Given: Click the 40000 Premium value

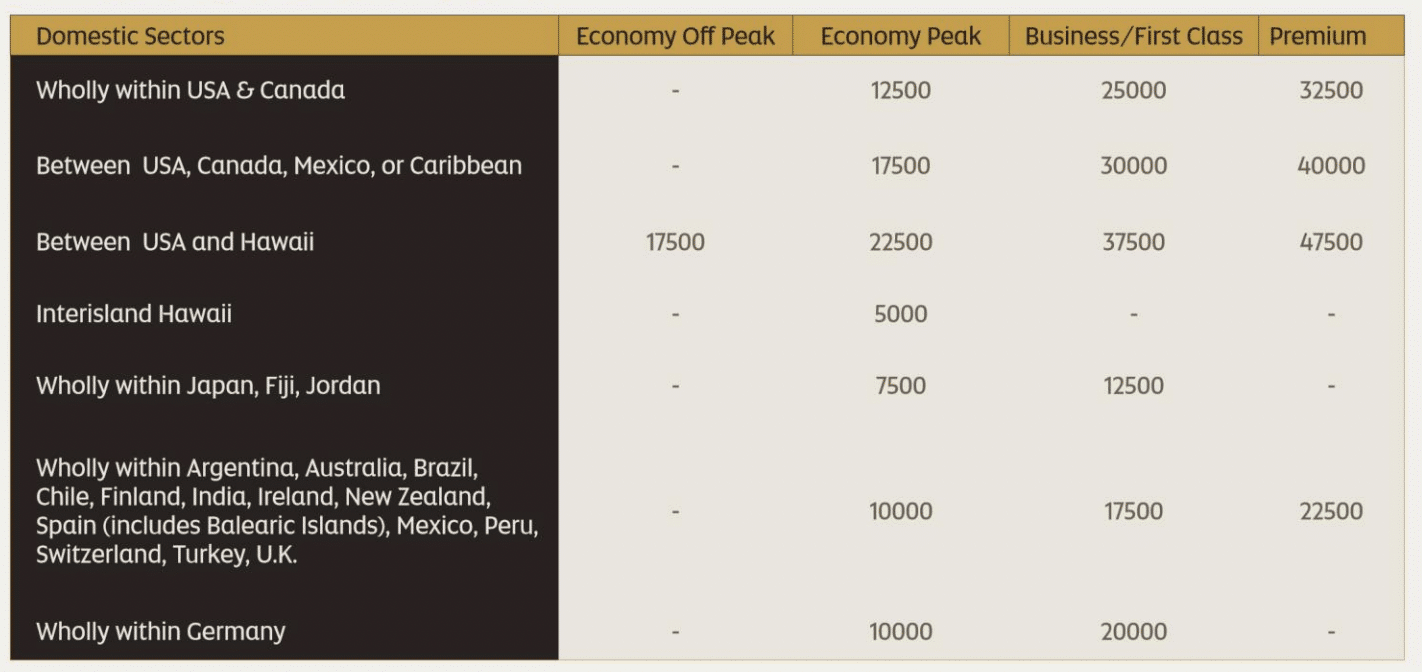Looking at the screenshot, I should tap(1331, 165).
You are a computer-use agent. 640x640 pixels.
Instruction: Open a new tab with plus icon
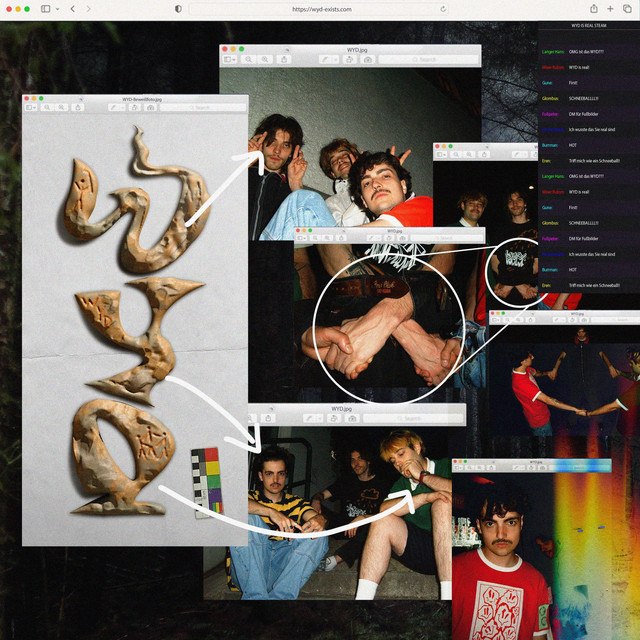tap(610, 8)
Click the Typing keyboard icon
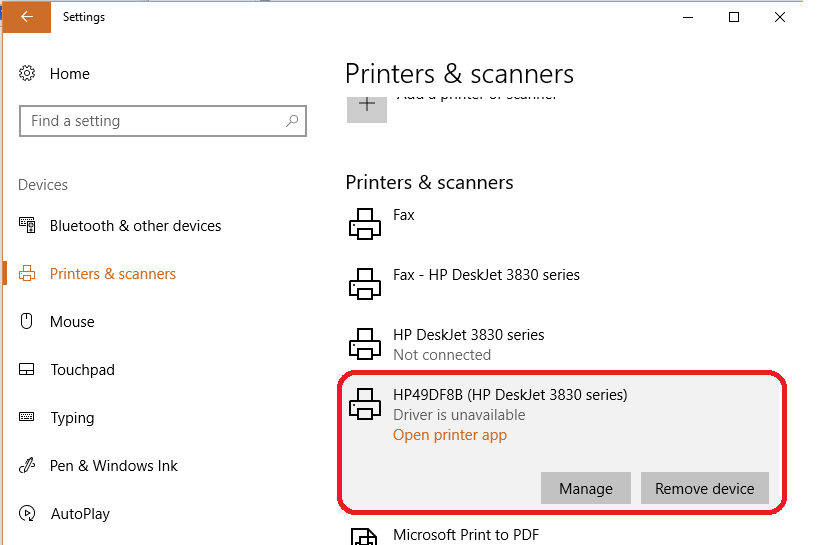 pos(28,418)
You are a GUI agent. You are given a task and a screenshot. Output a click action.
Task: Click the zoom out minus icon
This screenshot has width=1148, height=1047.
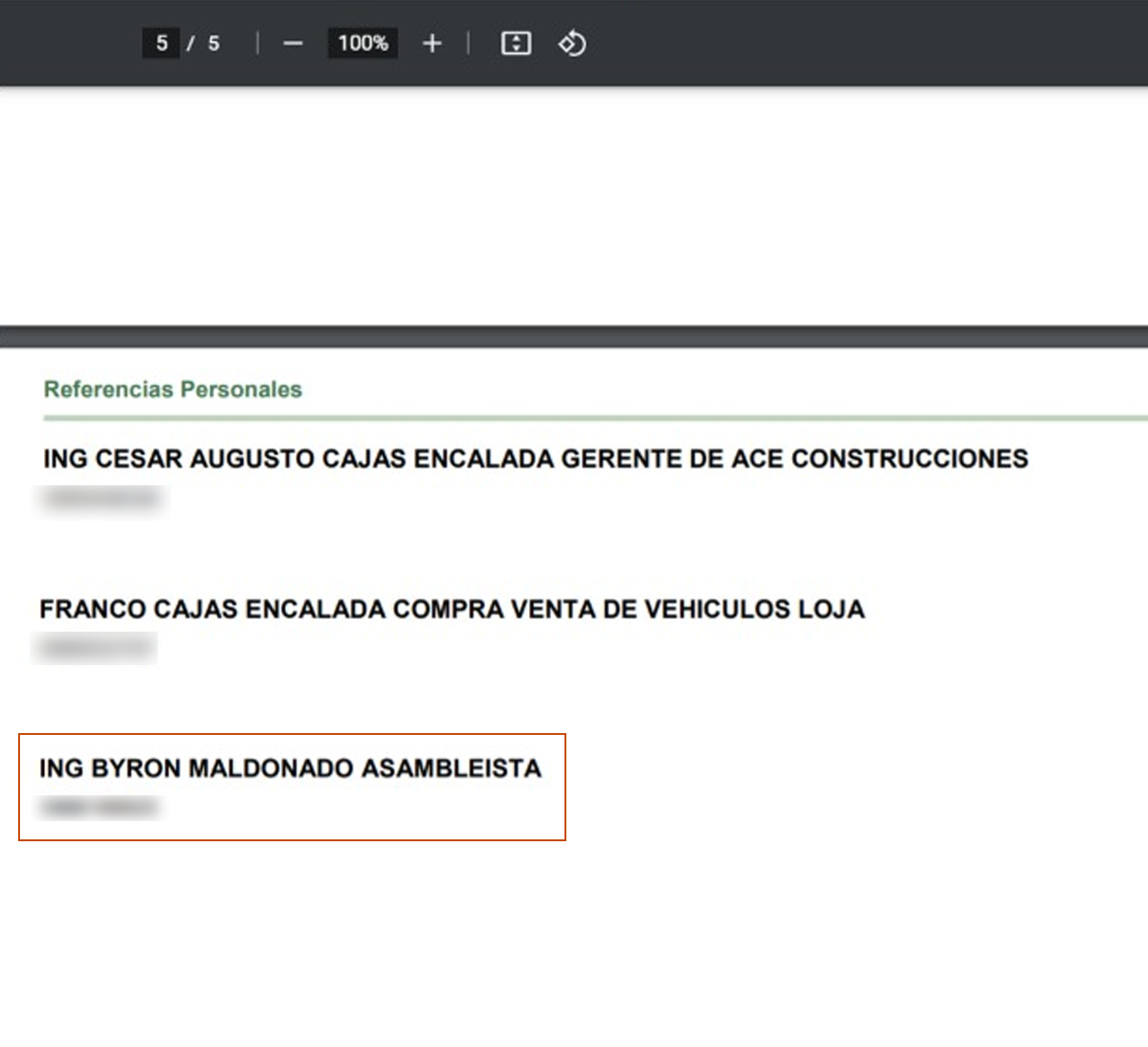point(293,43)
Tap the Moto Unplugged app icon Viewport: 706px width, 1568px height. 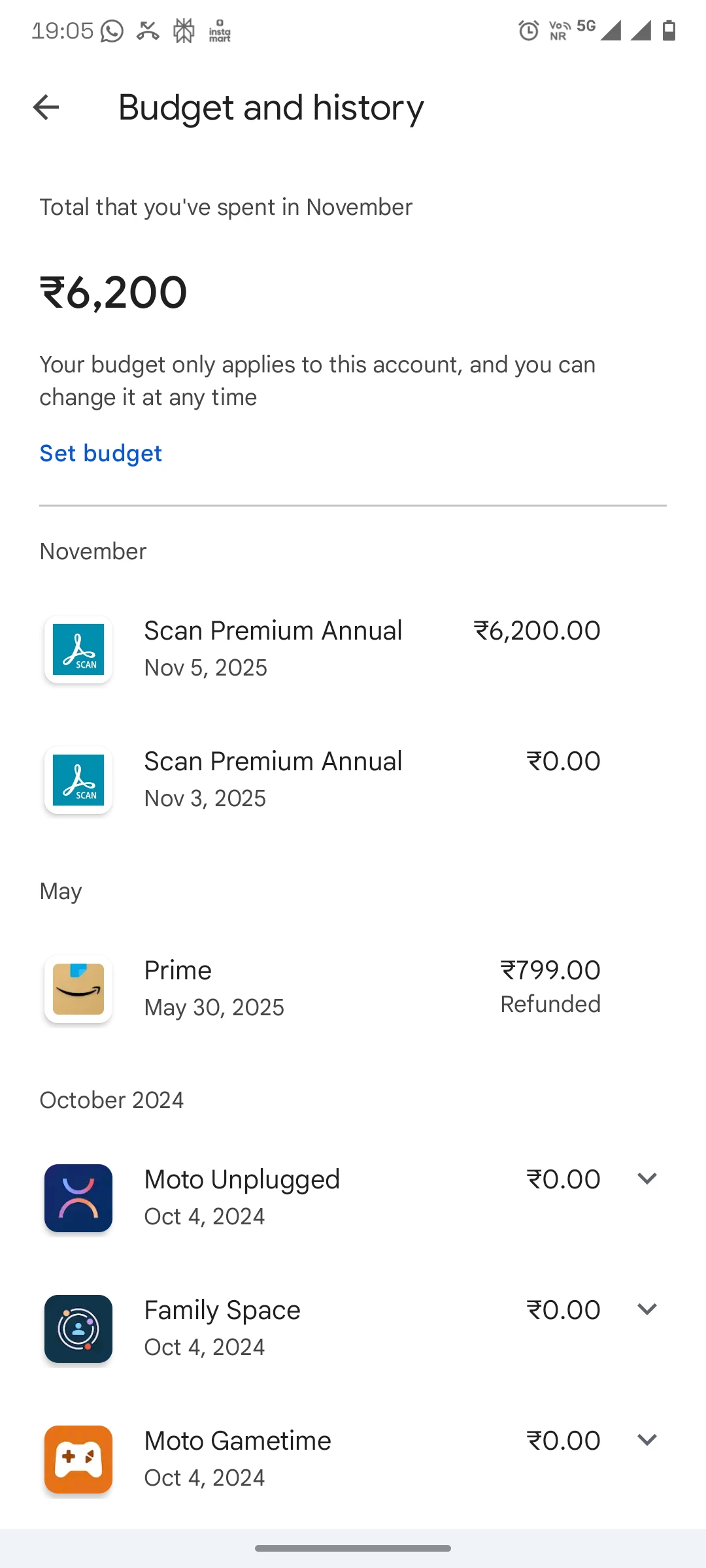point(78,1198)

...

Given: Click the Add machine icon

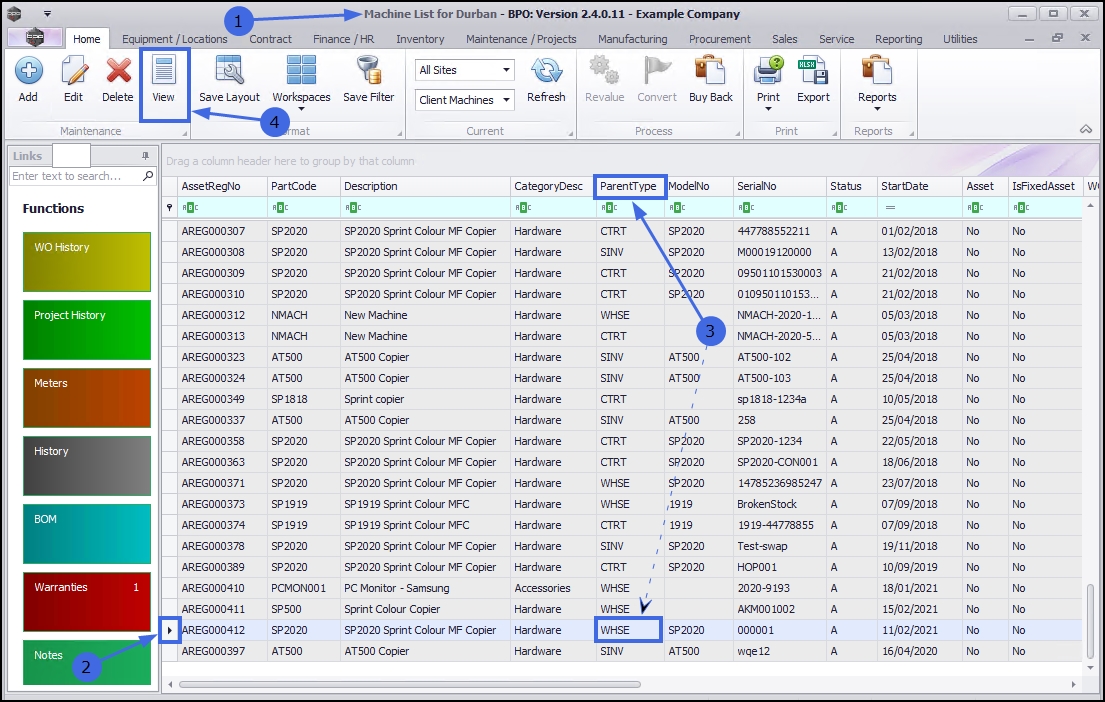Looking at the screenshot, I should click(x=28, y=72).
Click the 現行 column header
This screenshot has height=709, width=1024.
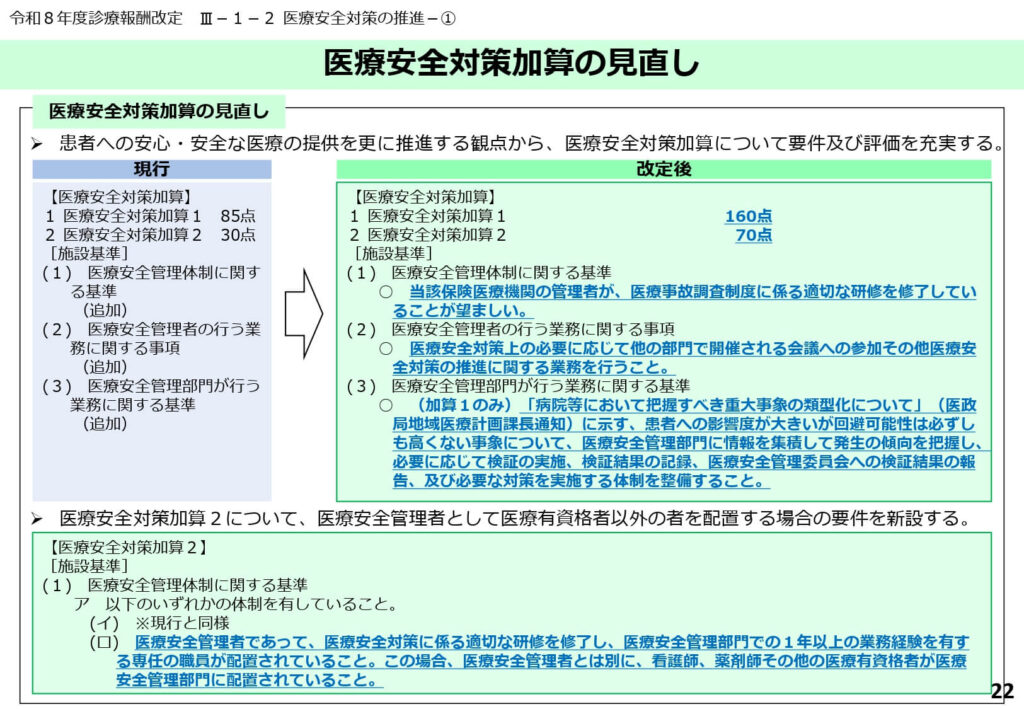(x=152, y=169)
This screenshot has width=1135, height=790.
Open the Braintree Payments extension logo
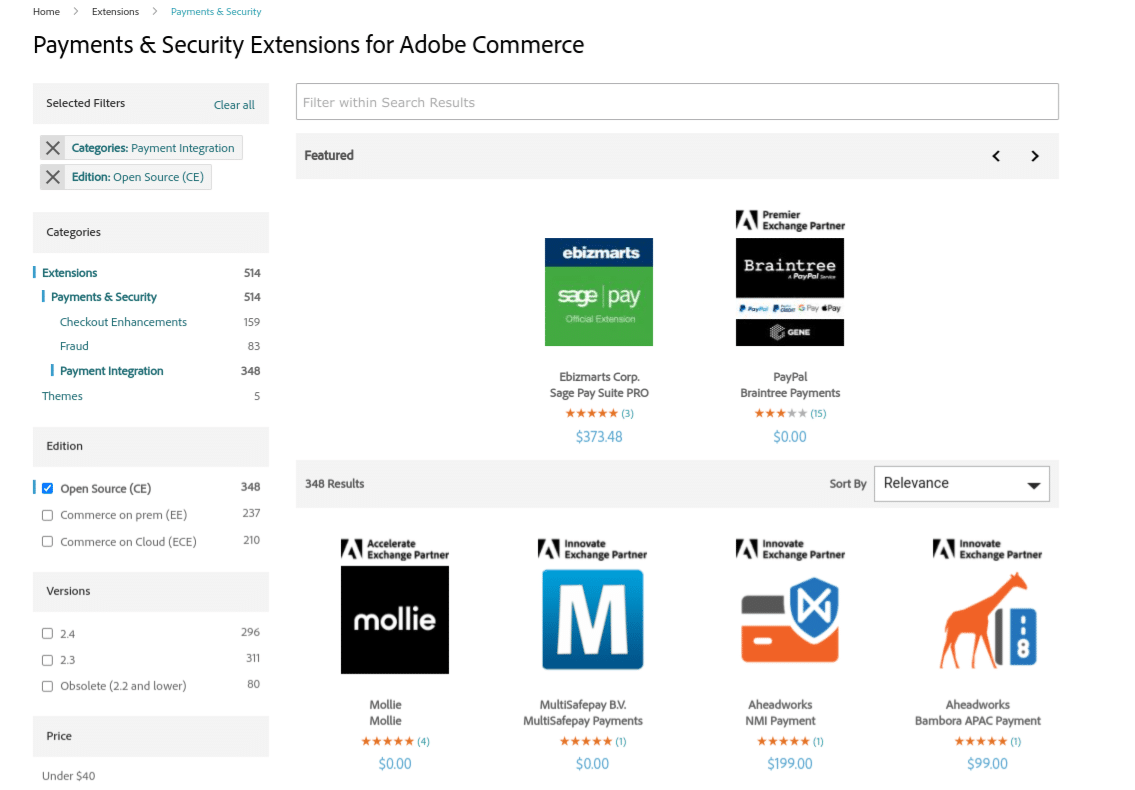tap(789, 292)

==

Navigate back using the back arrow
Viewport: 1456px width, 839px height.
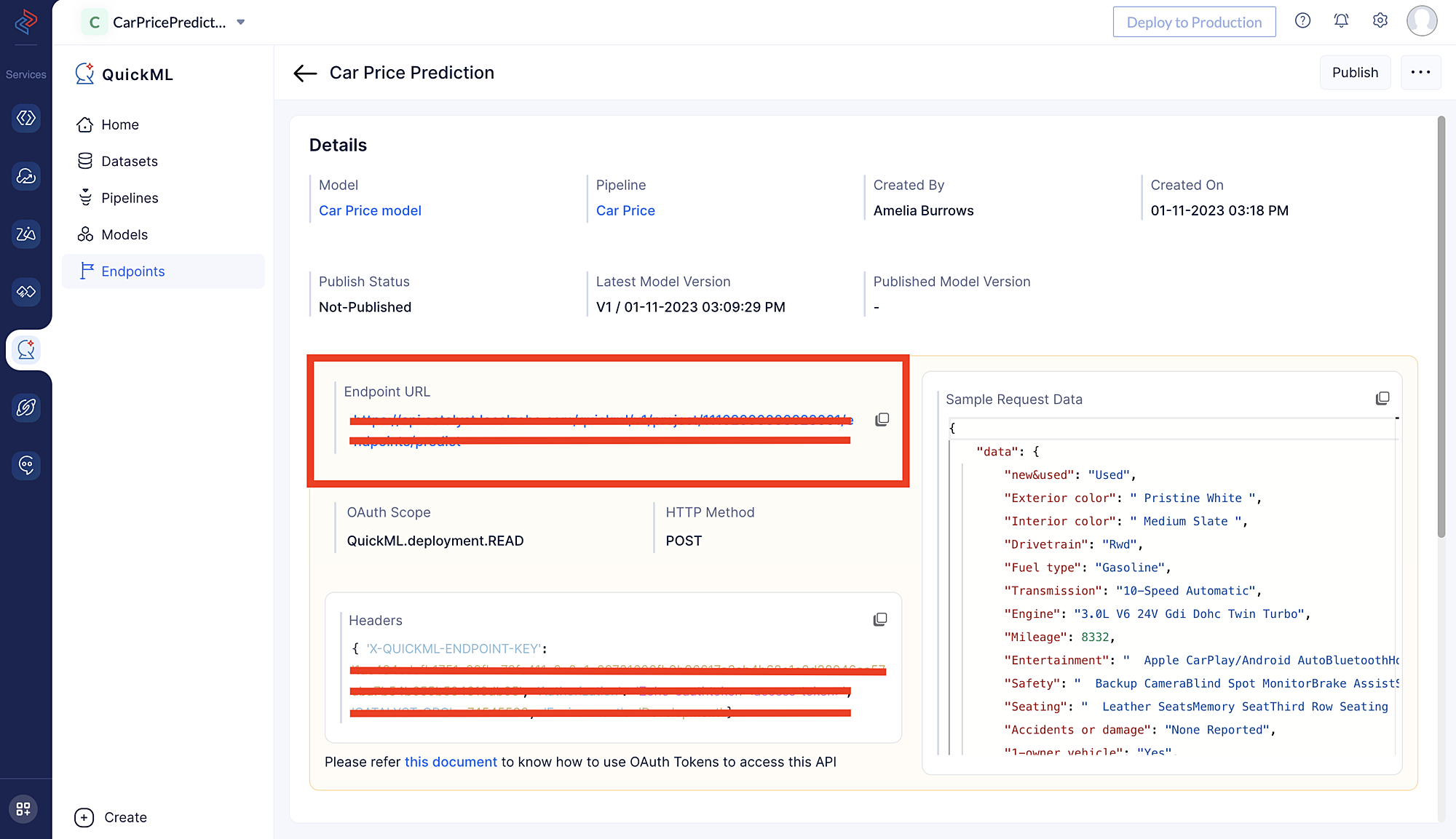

| Aim of the task |
Only one stretch of the listing is wanted: the lines starting at the one with "Given: Click the 40000 Premium value" and ending at the one with "You are a GUI", copied exactly and free of pictures.

| Task solution |
Given: Click the 40000 Premium value

Looking at the screenshot, I should tap(1331, 165).
You are a computer-use agent. 640x640 pixels.
Instruction: Open a new tab with plus icon
tap(610, 8)
Click the Typing keyboard icon
 pos(28,418)
You are a GUI agent. You are given a task and a screenshot. Output a click action.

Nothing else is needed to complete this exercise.